En realidad el españolito medio hereda una dolencia que nació al mundo en brazos de las gestas de ficción liberadora, porque nunca nos parecimos tanto los moros y los cristianos sino en ese batallar constante, donde hallamos “la verdad” moral, religiosa, cultural, económica y emancipadora. Nada más moro que eso -ni nada más cristiano-. Así que el no saber lo que se es, sino por oposición, es la marca de la casa.
Cuando en 1609 cerramos capítulo sajándonos la parte mitad de nosotros mismos, contrarios a toda comunión, ciegos a la realidad más evidente, nos produjimos el peor mal que podíamos infligirnos: la disgregación orgánica, el soterramiento o la deportación de una parte esencial. Clavado para siempre quedó en el obscuro inconsciente colectivo -siguiendo a Jung- esa presencia-hito, ahora como un déficit, una carencia, una ansiedad sin juntura. La pasión morisca que nos invadió después -idealizadora en la distancia- hizo del pasado leyenda y folklorismo.

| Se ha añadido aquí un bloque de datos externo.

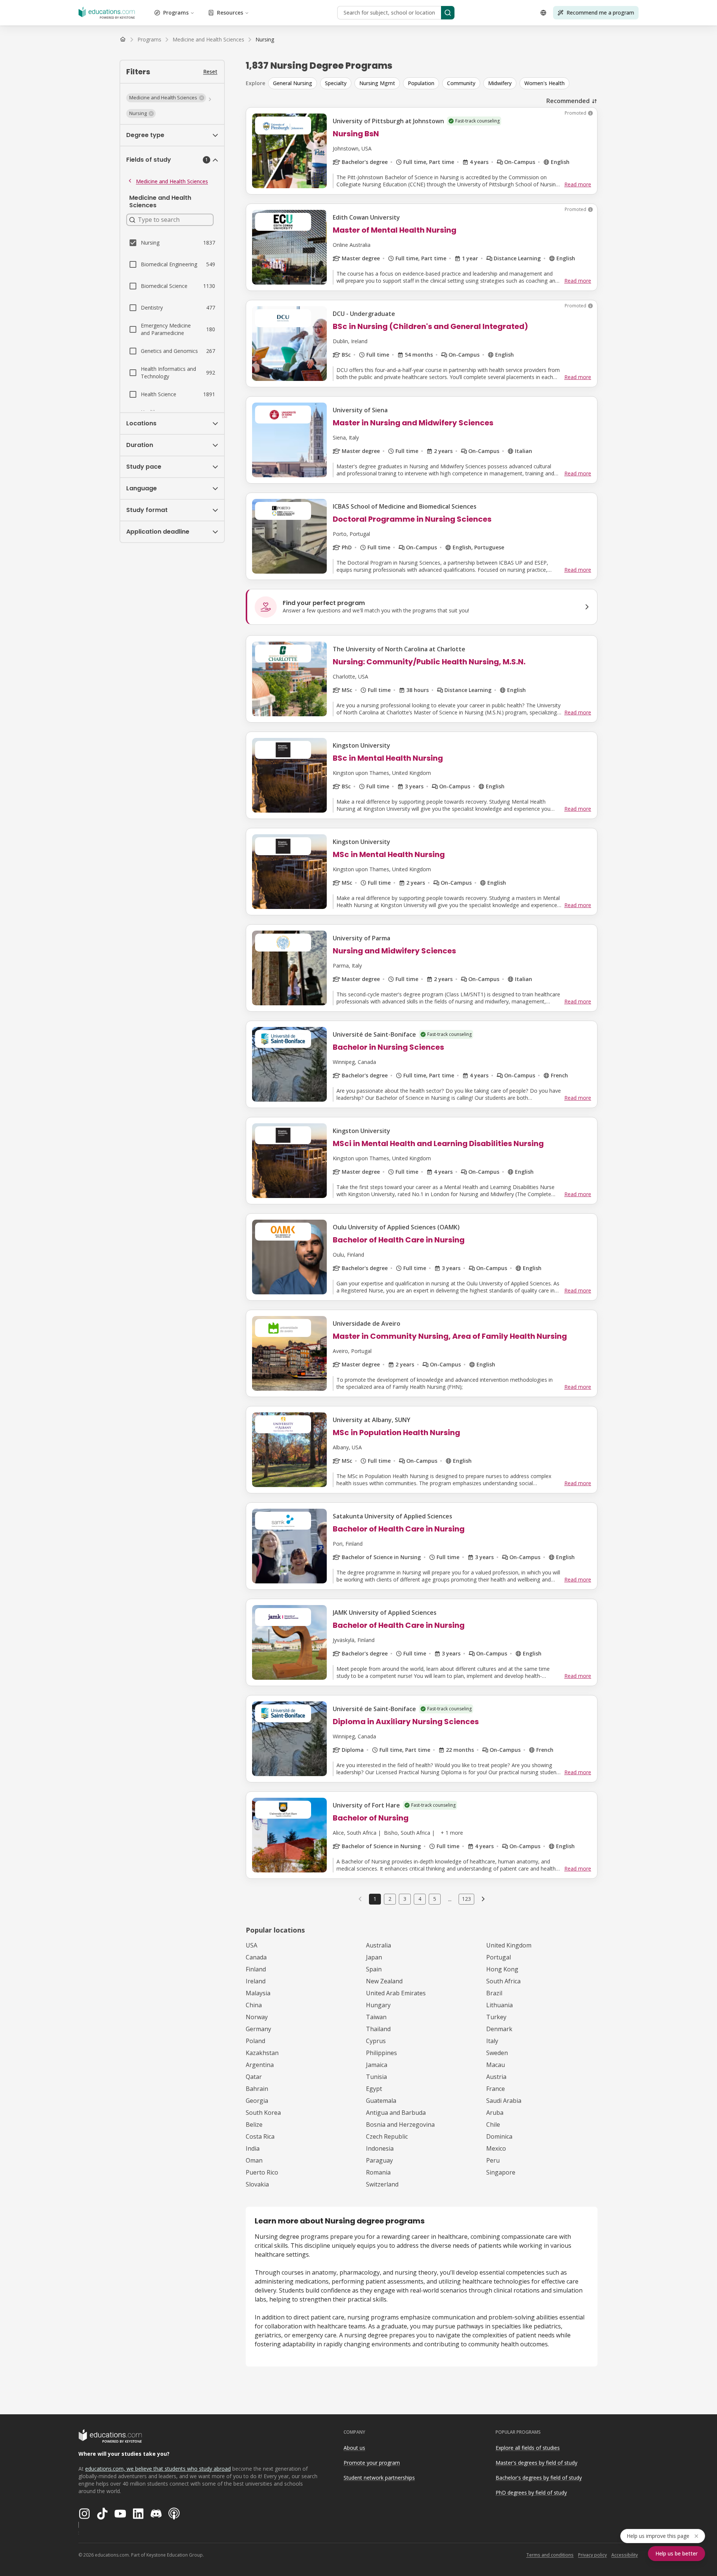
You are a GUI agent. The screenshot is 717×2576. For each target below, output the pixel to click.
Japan (374, 1957)
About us (354, 2447)
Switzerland (382, 2184)
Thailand (378, 2029)
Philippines (381, 2053)
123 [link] (466, 1898)
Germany (258, 2029)
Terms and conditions (550, 2555)
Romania (378, 2172)
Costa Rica (260, 2136)
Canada (256, 1957)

Sea Granada paradigma del “vivo sin vivir en mí”: desmantelamiento secular de todo vestigio identitario... para finalmente asumir que ha sido imposible vencer a la historia, y que aquí no hay otra que vivir del pasado, y su memoria. Peor condena no tuvo Prometeo.
San Cecilio Ibn Al-Radi Al-Arabí parece que quiso ser lugar de encuentro, sincretismo y espacio de paz, sin resultados. No, al menos, en la dirección esperada, sino exactamente en la contraria. Pero para esto está el teatro: para poder mirar atrás sin “ira”, buscando una sonrisa salvadora y curativa.
He aquí la historia ilustrada de 12 santos sacromontanos, las vicisitudes de quienes los inventaron y plasmaron en los “libros plúmbeos”, y las consecuencias que trajo -para siempre- a la historia y el presente de Granada, en clave juglaresca y alquimista, que la palabra de juglar fue curativa.